Dataset entries

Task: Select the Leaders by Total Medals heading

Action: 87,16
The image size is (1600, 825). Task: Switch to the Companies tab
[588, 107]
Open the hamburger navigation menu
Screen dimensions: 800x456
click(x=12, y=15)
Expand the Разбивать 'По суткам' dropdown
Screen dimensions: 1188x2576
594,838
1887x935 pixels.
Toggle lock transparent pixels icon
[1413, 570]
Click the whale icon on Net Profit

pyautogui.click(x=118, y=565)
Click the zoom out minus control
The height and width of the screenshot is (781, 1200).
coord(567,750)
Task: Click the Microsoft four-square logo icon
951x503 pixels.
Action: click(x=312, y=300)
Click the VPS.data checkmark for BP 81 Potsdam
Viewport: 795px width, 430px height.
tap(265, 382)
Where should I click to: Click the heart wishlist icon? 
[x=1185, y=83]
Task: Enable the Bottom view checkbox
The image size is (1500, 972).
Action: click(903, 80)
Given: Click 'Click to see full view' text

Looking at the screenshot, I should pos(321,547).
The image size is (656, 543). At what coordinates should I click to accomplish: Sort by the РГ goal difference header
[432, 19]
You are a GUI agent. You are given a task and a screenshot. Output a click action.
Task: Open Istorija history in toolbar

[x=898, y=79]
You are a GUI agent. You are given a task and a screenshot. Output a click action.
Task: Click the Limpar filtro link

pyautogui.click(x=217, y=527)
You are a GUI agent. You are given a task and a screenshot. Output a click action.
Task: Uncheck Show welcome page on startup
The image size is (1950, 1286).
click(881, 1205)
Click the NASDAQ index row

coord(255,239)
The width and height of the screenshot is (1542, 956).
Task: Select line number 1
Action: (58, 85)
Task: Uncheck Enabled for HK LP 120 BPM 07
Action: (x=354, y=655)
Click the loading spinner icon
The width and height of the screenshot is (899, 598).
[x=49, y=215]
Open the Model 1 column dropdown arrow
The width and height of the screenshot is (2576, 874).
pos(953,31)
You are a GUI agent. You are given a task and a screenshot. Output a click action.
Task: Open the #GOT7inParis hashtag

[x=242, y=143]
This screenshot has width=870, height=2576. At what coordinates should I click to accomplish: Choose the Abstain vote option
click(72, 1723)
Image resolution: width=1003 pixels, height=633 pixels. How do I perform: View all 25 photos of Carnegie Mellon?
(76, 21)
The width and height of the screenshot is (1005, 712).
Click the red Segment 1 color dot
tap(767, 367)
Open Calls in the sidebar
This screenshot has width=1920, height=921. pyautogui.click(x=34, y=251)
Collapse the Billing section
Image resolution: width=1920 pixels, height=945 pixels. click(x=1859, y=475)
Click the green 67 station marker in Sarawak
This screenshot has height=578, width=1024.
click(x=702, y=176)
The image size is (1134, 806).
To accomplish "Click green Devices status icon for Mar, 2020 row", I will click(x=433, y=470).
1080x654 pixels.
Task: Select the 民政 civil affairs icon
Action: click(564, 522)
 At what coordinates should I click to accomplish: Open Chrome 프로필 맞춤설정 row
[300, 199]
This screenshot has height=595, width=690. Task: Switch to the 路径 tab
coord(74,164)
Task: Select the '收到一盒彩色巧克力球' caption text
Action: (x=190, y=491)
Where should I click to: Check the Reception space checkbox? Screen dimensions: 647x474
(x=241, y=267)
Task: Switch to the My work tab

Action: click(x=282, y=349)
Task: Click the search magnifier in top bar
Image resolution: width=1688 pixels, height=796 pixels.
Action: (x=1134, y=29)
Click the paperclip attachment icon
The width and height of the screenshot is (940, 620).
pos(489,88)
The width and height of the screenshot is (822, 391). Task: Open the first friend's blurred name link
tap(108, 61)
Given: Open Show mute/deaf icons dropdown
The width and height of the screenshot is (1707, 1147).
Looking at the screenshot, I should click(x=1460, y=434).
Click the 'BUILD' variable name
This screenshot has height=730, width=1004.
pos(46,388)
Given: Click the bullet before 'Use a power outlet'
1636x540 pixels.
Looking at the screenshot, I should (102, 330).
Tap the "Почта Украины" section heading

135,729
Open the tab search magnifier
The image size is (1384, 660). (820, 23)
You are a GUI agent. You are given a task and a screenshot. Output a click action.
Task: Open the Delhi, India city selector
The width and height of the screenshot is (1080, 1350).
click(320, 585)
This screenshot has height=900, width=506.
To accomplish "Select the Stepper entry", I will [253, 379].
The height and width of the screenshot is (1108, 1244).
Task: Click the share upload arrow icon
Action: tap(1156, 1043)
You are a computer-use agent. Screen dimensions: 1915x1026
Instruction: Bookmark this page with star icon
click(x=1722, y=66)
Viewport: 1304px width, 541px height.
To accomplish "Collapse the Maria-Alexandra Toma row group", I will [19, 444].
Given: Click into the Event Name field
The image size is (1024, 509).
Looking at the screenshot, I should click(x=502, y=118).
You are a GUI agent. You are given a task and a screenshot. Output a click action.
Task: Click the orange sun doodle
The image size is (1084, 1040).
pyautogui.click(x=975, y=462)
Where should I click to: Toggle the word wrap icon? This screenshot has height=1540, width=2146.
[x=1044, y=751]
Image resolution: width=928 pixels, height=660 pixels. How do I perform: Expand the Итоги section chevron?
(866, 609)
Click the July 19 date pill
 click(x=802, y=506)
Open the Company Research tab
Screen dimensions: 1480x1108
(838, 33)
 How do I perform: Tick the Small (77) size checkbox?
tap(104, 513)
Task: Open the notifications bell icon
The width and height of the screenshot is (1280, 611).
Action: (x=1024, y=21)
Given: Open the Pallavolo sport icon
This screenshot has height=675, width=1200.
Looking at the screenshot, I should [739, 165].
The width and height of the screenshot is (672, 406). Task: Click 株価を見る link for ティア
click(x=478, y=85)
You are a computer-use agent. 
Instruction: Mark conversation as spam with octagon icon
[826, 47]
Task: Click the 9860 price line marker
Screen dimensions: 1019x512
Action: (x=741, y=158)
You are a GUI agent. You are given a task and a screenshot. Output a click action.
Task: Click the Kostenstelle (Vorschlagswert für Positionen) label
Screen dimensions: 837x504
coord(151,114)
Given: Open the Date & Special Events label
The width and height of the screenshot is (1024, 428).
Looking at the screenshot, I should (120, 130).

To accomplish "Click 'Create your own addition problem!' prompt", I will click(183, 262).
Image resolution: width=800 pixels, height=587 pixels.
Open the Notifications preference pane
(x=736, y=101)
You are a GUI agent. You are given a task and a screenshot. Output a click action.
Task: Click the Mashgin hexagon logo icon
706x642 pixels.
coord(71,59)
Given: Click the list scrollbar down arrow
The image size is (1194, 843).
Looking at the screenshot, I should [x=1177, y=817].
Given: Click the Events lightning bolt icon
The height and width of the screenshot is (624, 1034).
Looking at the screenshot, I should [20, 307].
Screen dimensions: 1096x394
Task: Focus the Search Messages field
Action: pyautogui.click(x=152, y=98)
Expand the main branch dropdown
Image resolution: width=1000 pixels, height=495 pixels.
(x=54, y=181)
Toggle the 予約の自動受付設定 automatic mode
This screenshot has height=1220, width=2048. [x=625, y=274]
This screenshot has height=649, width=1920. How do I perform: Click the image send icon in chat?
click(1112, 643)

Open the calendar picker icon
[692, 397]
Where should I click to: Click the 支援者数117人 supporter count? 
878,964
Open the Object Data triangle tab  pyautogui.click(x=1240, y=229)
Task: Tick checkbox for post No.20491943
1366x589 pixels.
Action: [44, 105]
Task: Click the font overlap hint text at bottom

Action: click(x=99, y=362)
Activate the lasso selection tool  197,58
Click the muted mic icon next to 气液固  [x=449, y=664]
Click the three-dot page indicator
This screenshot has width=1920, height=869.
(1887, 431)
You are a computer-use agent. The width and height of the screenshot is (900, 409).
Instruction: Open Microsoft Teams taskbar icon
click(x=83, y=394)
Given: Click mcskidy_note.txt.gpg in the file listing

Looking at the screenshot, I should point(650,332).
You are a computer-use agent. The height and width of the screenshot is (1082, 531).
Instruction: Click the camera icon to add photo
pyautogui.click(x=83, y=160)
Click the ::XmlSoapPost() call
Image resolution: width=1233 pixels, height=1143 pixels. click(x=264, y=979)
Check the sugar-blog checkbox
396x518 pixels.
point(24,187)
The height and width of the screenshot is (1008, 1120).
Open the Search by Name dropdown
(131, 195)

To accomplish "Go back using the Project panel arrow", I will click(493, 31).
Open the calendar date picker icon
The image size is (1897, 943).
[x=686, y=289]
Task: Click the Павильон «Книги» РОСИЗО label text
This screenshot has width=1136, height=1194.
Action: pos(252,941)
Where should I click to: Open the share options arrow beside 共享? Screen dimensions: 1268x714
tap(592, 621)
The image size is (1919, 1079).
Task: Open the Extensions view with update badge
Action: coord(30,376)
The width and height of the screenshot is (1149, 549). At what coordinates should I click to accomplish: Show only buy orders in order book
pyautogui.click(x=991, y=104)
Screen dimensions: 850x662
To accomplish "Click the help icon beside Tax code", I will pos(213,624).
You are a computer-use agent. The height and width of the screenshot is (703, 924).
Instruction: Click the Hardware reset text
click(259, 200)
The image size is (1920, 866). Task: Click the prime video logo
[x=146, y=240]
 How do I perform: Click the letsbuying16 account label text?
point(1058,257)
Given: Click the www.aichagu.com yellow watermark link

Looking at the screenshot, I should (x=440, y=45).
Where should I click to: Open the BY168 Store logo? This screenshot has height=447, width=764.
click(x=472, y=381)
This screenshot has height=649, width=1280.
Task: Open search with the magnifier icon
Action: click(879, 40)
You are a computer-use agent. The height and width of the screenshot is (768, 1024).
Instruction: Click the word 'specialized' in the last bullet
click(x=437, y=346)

DIRECTIONS
Go through the entries above and report every line in which the word "computer" appears.

EXERCISE RESULT
You are a computer-use agent. Screen dimensions: 1915x1026
You are a computer-use agent. 
You are a computer-use agent. The width and height of the screenshot is (900, 409).
You are a computer-use agent. The height and width of the screenshot is (1082, 531).
You are a computer-use agent. The height and width of the screenshot is (703, 924).
You are a computer-use agent. The height and width of the screenshot is (768, 1024).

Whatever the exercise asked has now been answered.